■ YOUR INSTRUCTIONS ■
Although the data below contains pictures, please reproduce only its words, exactly.
------------------------------------------------------------------------
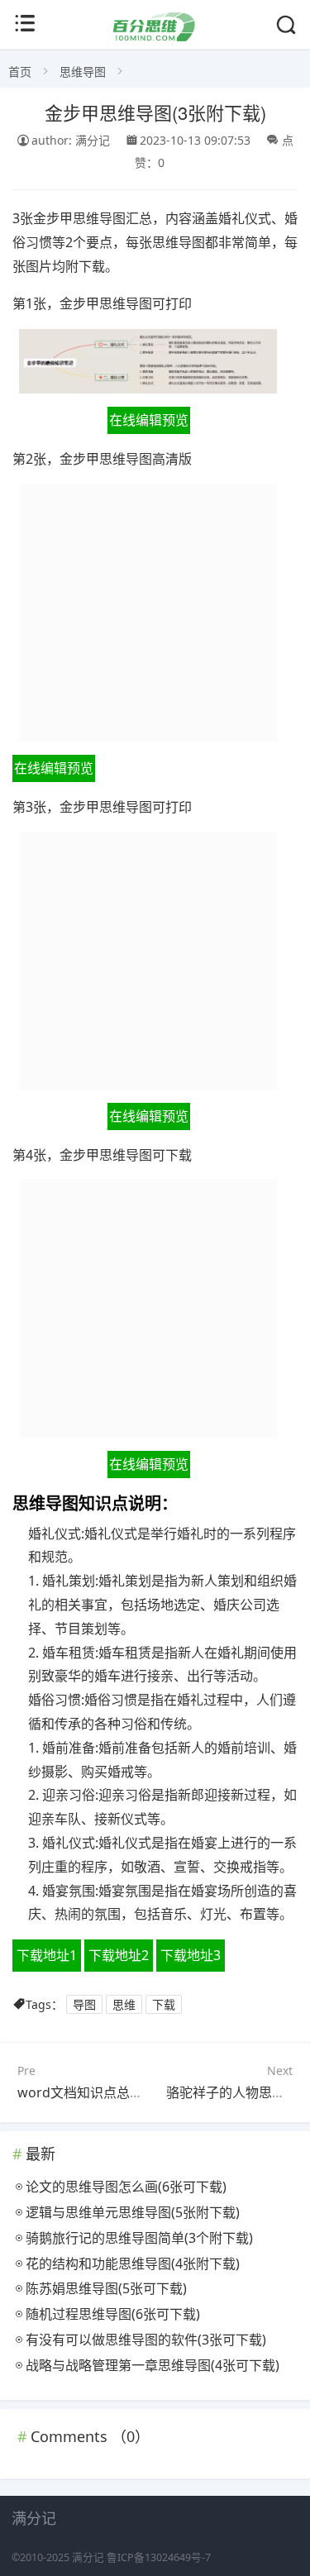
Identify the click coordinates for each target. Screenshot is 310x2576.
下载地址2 (118, 1955)
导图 (84, 2004)
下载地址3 (190, 1955)
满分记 (88, 2557)
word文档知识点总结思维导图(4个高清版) (141, 2092)
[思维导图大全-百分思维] (155, 37)
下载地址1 (47, 1955)
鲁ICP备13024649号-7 (159, 2557)
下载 (163, 2004)
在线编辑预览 (148, 420)
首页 (19, 71)
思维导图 (83, 71)
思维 (124, 2004)
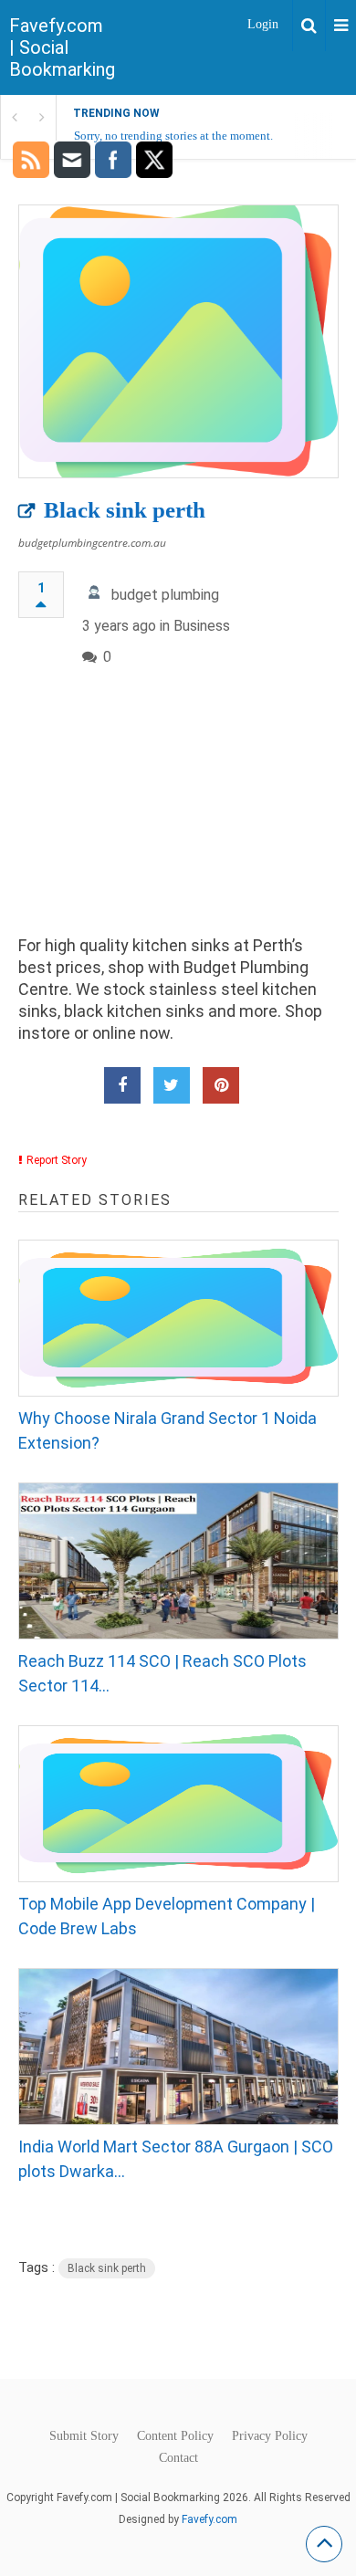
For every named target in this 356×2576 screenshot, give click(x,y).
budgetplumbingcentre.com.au (92, 542)
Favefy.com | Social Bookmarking (62, 47)
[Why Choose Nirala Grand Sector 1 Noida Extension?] (178, 1318)
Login (262, 24)
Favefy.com (209, 2519)
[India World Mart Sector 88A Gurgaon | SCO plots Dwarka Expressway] (178, 2046)
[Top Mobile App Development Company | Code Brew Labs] (178, 1803)
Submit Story (84, 2436)
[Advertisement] (178, 816)
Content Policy (175, 2436)
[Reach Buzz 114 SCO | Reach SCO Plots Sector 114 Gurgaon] (178, 1561)
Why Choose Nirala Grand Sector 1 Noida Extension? (167, 1430)
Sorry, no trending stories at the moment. (173, 135)
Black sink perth (124, 509)
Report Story (56, 1160)
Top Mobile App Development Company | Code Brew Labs (166, 1916)
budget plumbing (165, 594)
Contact (178, 2458)
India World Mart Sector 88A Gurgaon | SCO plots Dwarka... (175, 2159)
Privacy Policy (270, 2436)
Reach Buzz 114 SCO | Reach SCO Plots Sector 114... (162, 1673)
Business (201, 625)
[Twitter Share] (171, 1085)
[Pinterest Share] (221, 1085)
------------------------------------------------------------------------
■ OUTPUT BELOW ■
Identify the click coordinates for each target. Screenshot is 310x2576.
下载地址2 (118, 1955)
导图 (84, 2004)
下载地址3 (190, 1955)
满分记 (88, 2557)
word文档知识点总结思维导图(4个高清版) (141, 2092)
[思维导图大全-百分思维] (155, 37)
下载地址1 (47, 1955)
鲁ICP备13024649号-7 (159, 2557)
下载 (163, 2004)
在线编辑预览 (148, 420)
首页 (19, 71)
思维导图 (83, 71)
思维 (124, 2004)
For every named target in this 356×2576 screenshot, give click(x,y).
budgetplumbingcentre.com.au (92, 542)
Favefy.com | Social Bookmarking (62, 47)
[Why Choose Nirala Grand Sector 1 Noida Extension?] (178, 1318)
Login (262, 24)
Favefy.com (209, 2519)
[India World Mart Sector 88A Gurgaon | SCO plots Dwarka Expressway] (178, 2046)
[Top Mobile App Development Company | Code Brew Labs] (178, 1803)
Submit Story (84, 2436)
[Advertisement] (178, 816)
Content Policy (175, 2436)
[Reach Buzz 114 SCO | Reach SCO Plots Sector 114 Gurgaon] (178, 1561)
Why Choose Nirala Grand Sector 1 Noida Extension? (167, 1430)
Sorry, no trending stories at the moment. (173, 135)
Black sink perth (124, 509)
Report Story (56, 1160)
Top Mobile App Development Company | Code Brew Labs (166, 1916)
budget plumbing (165, 594)
Contact (178, 2458)
India World Mart Sector 88A Gurgaon | SCO plots Dwarka... (175, 2159)
Privacy Policy (270, 2436)
Reach Buzz 114 SCO | Reach SCO Plots Sector 114... (162, 1673)
Business (201, 625)
[Twitter Share] (171, 1085)
[Pinterest Share] (221, 1085)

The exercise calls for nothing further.